WHAT YOU WILL DO ::
**a.** Reproduce the war artist's text word for word from "Re-enlistment is a" up to and including "a Multimedia Technician.".
**b.** In the war artist's text, what role does the writer hope to transfer into later in the Australian Regular Army?

** SELECTED TEXT follows **

My work has featured in many regional newspapers including Army and Defence News, and the New York Times. I have illustrated two publications; the dust cover of R.M.Williams biography “One Piece of Leather” by Rob Lynn and Defence Family of Australia’s publication “Voices” which has brought a new wave of interest in my art as well.

long time agoI am really grateful for Facebook!! It’s what started my career as a War Artist, and LinkedIn for word of mouth and networking. Anything that involves Social Media is an essential and great word of mouth tool. The great part about social media is that if you have a gallery for your artwork, someone can view it with just a click of a button, so no matter the location, you are accessible to anyone in the world.

What plans do you have to expand your business further?

Re-enlistment is a priority at the moment. I have  the opportunity to enlist with the RAE as a Combat Engineer and hope to transfer later into the Australian Regular Army in a few years time as a Multimedia Technician.

I am painting for PLATATAC as a War Artist also. PLATATAC have given me more opportunities to work in other areas that I thought not possible as a civilian and I am excited about the future prospects of working alongside this great Australian company!

** End of SELECTED TEXT **
** DATASET RECORDS follows **

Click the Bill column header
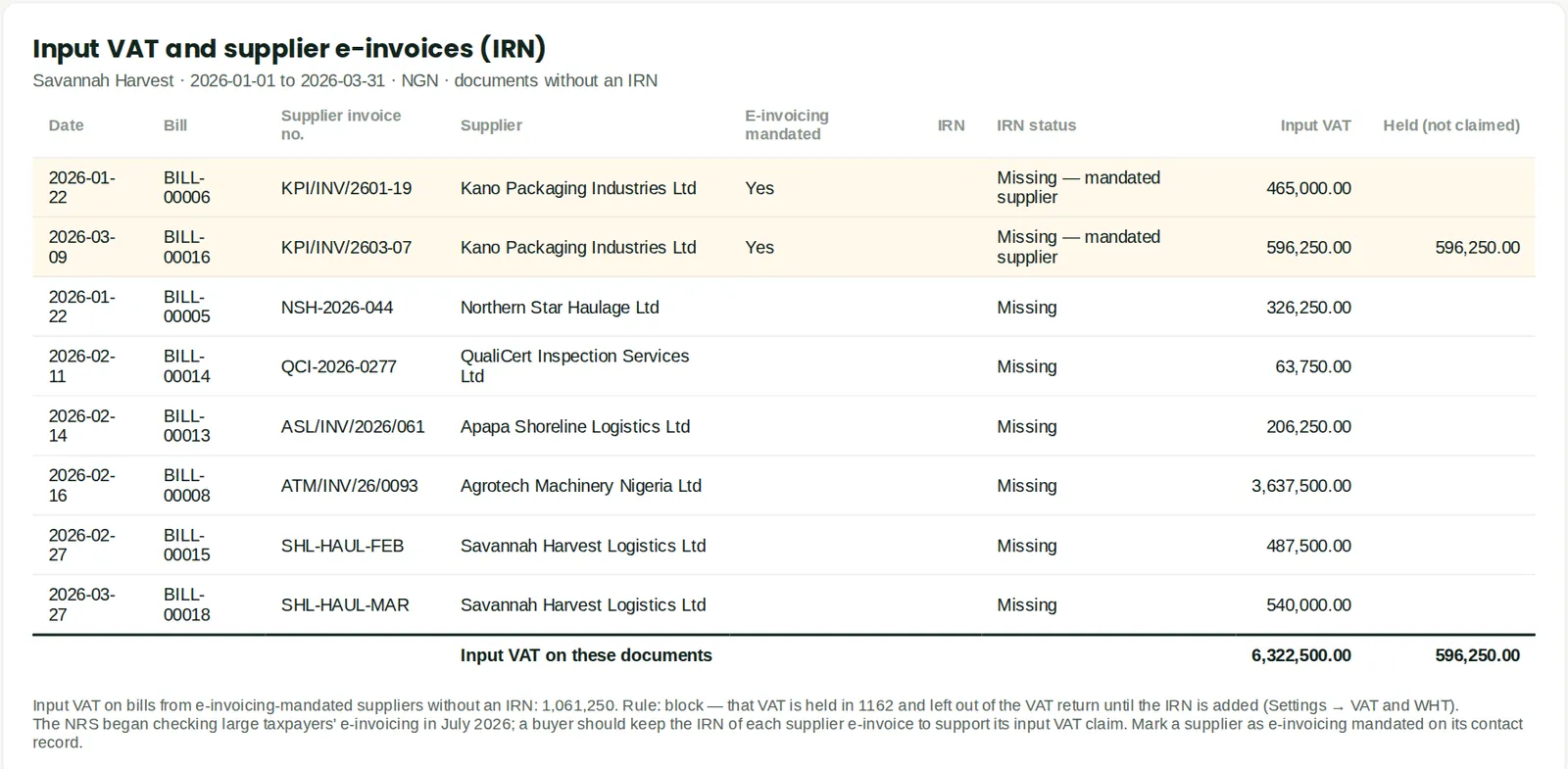The image size is (1568, 769). click(x=175, y=125)
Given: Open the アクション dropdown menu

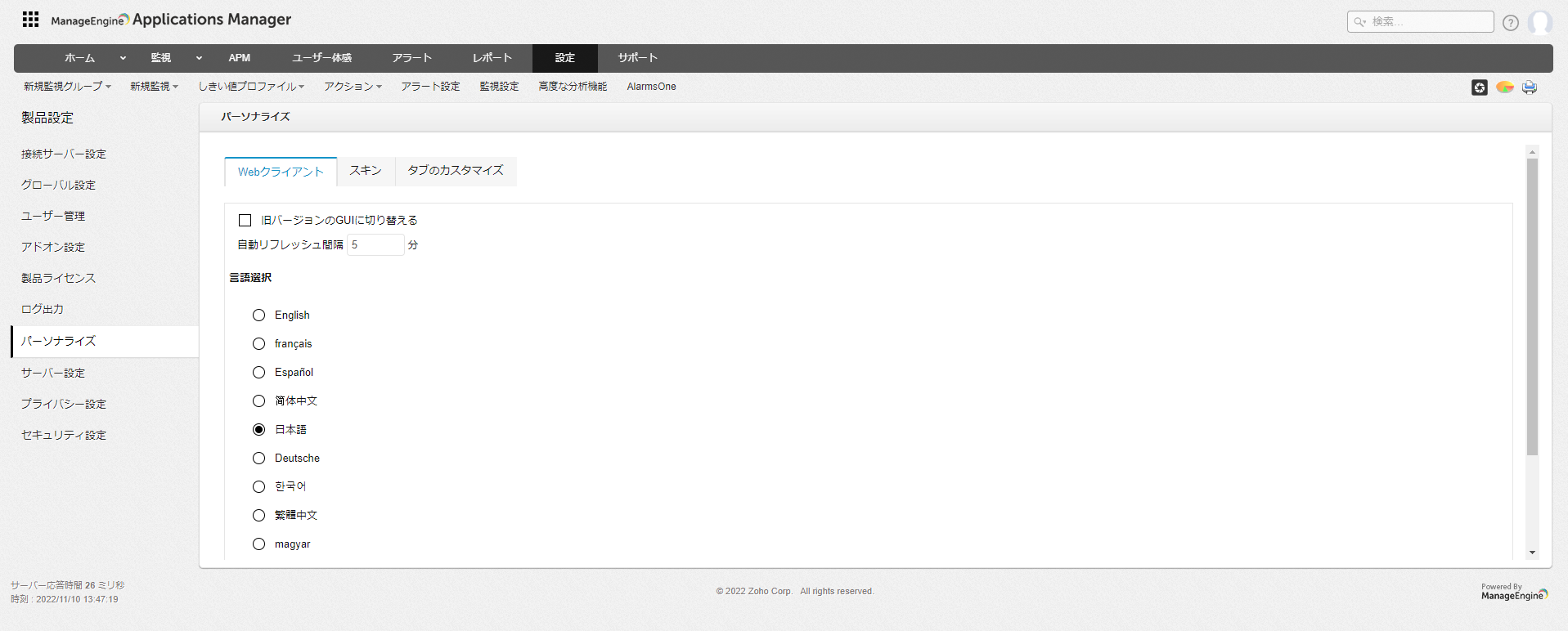Looking at the screenshot, I should click(x=353, y=87).
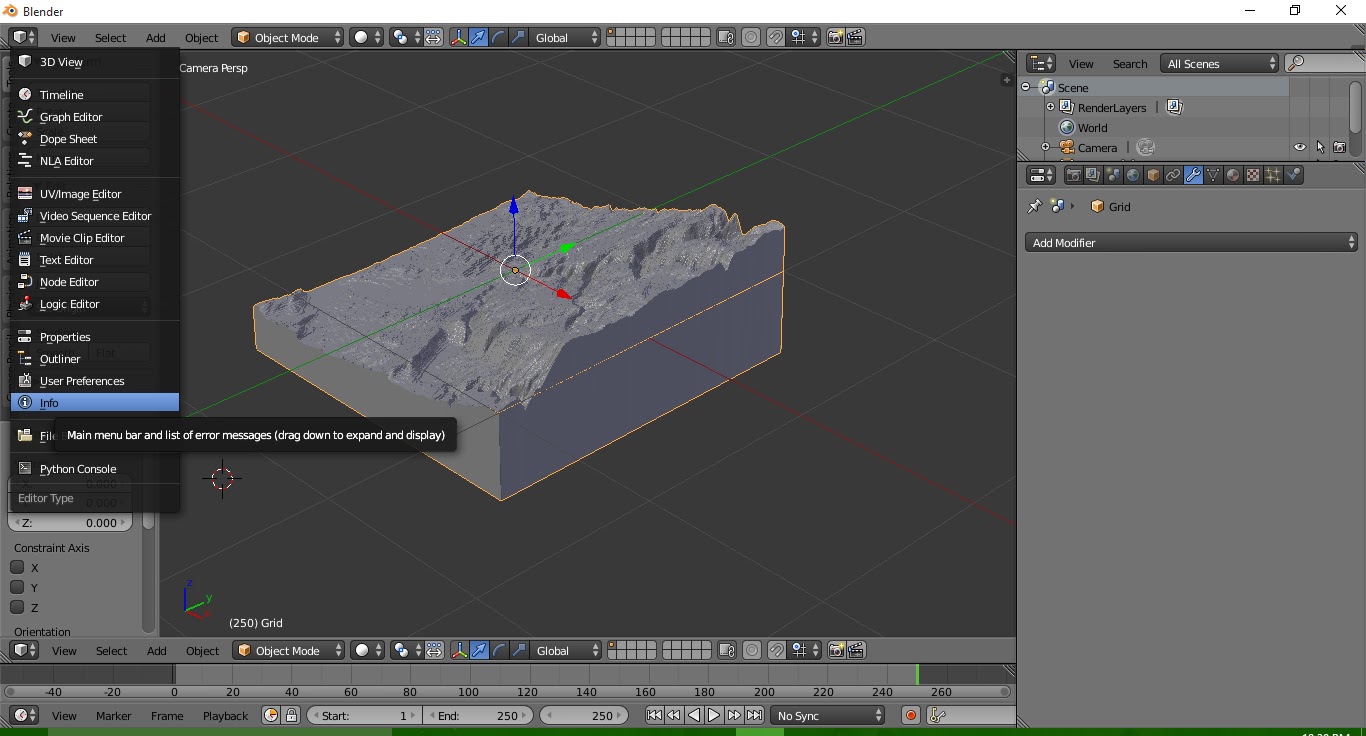This screenshot has width=1366, height=736.
Task: Open the Particles properties sparkles icon
Action: (x=1272, y=175)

** End of DATASET RECORDS **

SOLUTIONS IN ORDER ::
**a.**
Re-enlistment is a priority at the moment. I have  the opportunity to enlist with the RAE as a Combat Engineer and hope to transfer later into the Australian Regular Army in a few years time as a Multimedia Technician.

**b.** Multimedia Technician.